GIVEN INSTRUCTION »
Can you rescale the records between the lines holding "[hess-shops.de onlineshop für" and "Widerrufsrecht & Widerrufsformular (45, 765)", inclusive, by repeating only those lines, requests included, with each coordinate in the answers multiplied by 0.35 and rounded to a whole number, halves rounded up?
■ ■ ■ ■ ■
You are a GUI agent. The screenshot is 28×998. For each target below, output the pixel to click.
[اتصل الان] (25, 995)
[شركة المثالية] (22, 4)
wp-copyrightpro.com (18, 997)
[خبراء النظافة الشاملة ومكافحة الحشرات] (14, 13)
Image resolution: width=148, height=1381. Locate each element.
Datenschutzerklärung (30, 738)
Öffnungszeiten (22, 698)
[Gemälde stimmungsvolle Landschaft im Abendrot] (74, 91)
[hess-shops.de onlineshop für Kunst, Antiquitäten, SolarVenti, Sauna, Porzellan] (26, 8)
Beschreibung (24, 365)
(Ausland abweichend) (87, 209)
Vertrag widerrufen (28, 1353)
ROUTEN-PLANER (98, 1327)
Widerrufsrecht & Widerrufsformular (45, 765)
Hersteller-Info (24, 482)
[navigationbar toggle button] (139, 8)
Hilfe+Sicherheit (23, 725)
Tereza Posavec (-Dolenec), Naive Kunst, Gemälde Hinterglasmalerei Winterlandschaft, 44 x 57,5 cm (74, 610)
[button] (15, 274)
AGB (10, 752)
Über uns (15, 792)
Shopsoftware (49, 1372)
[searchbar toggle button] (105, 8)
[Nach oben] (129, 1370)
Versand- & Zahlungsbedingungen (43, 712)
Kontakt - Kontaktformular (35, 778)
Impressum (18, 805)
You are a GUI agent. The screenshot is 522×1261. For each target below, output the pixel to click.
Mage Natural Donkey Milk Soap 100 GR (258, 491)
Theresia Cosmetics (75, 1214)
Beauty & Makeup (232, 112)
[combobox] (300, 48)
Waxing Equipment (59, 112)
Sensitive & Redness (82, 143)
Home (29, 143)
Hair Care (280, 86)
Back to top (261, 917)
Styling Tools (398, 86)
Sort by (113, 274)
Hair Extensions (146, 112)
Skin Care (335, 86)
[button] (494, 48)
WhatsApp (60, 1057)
■ ■ ■ ■ ■
WRITTEN REPLY »
[hess-shops.de onlineshop für Kunst, Antiquitäten, SolarVenti, Sauna, Porzellan] (9, 3)
Beschreibung (8, 128)
(Ausland abweichend) (30, 73)
Vertrag widerrufen (10, 474)
ROUTEN-PLANER (34, 464)
Widerrufsrecht & Widerrufsformular (16, 268)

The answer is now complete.